§ **Problem requirements**
The answer must consist of each line of the records below that contains the string "height".

§ **Source material**
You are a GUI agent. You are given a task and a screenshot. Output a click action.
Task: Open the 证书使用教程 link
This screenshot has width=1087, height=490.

...

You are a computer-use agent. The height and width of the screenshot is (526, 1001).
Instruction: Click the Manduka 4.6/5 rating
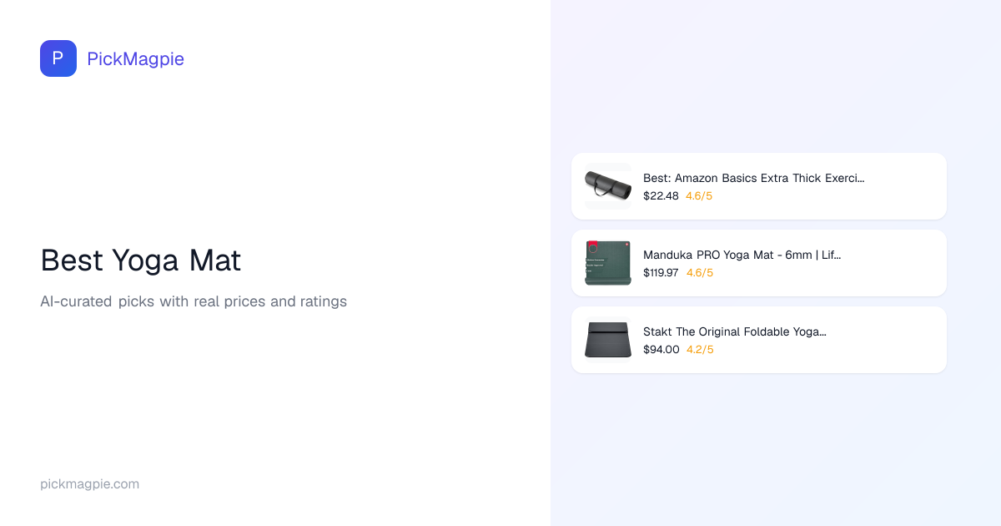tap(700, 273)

§ **The answer**
This screenshot has width=1087, height=490.
You are a computer-use agent. The height and width of the screenshot is (526, 1001).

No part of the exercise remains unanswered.